A little finger

Finger is the name of a networking protocol introduced in December of 1977 as RFC 742. The name stems from the action of using ones finger to manually scan a list of names looking for a specific username.

The protocol was originally intended use was to serve a list of online users on a server, along with related user information; however, the specification architecture effectively just exchanges a query string provided by a client with a response string over TCP port 79. As a result, it is a very simple protocol to implement and generalize (even compared to other small net protocol).

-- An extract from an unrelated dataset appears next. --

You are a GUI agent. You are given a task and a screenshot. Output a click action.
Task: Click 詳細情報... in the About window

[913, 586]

In addition, the original use case is generally ill-advised in the modern world as it provides the ability of anyone to perform username enumeration of internet-accessible servers.

Following my recent deployment of a Gemini server using systemd (a common utility that I have mostly avoided in the past), I was inspired to leverage the (arguably bloated) capabilities of the widespread service manager to create a little finger server, which I am dubbing my "pinkie finger server".

Three files and a dream

All that is required is three simple files, less than 30 lines total:

  1. A systemd socket unit (listens on port 79)
  2. A systemd service unit (hands connection to a binary)
  3. An executable server (reads query, writes response)

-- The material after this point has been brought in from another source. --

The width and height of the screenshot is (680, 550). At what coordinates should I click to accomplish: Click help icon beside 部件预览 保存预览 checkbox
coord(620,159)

/etc/systemd/system/finger.socket (systemd socket):

[Unit]
Description=pinkie finger socket

[Socket]
ListenStream=79
Accept=yes

[Install]
WantedBy=sockets.target

/etc/systemd/system/finger@.service (systemd service):

[Unit]
Description=pinkie finger handler

[Service]
ExecStart=/opt/pinkie
StandardInput=socket
StandardOutput=socket
StandardError=journal
User=nobody

To build the executable at /opt/pinkie, we can first write the C code to ./main.c in any directory:

#include <stdio.h>

int main(void) {
  char query[512];
  fgets(query, sizeof(query), stdin);

  printf("Hello, World\n");
  return 0;
}

Then, we can compile it with gcc main.c -o /opt/pinkie.

To start the finger server, we just need to reload the daemon and enable the finger socket:

systemctl daemon-reload

then

systemctl enable --now finger.socket

Finally, we can use interact with the server using standard finger program:

finger [user, can be empty]@[host ip address or domain]

Or, netcat as a fallback:

printf "[user, can be empty]" | nc [host ip address or domain] 79

Installation script

To make things simpler (and easy to package for a git repository), I centralized the required files into one directory and wrote a simple installation script:

.
├── install.sh
├── README.md
├── src
│   └── main.c
└── units
    ├── finger@.service
    └── finger.socket

./install.sh:

#!/bin/bash
set -e

gcc src/main.c -o pinkie

install -m 755 pinkie /opt/pinkie
install -m 644 units/finger.socket /etc/systemd/system/
install -m 644 units/finger@.service /etc/systemd/system/

systemctl daemon-reload
systemctl enable --now finger.socket

echo "The \`pinkie\` finger server is now installed."

Making something interesting

With the framing provided by systemd, the executable server is provided the query string which can be read using fgets and is simply tasked with producing an output string to stdout; the only activity here is mapping the client's input to output.

The extreme simplicity of the finger protocol provides a sufficiently constrained environment to force creativity. Here are some of my favorite examples that I stumbled across:

Name Note Address
SDF Well known pubnix @sdf.org
Epoch's finger ring Small finger site aggregator ring@thebackupbox.net
fab's finger server Personal, yet detailed @redterminal.org
Happy Net Box Public finger server @happynetbox.com

Also, I would highly recommended reading about the (now defunct) CMU Coke Machine which was accessible with finger.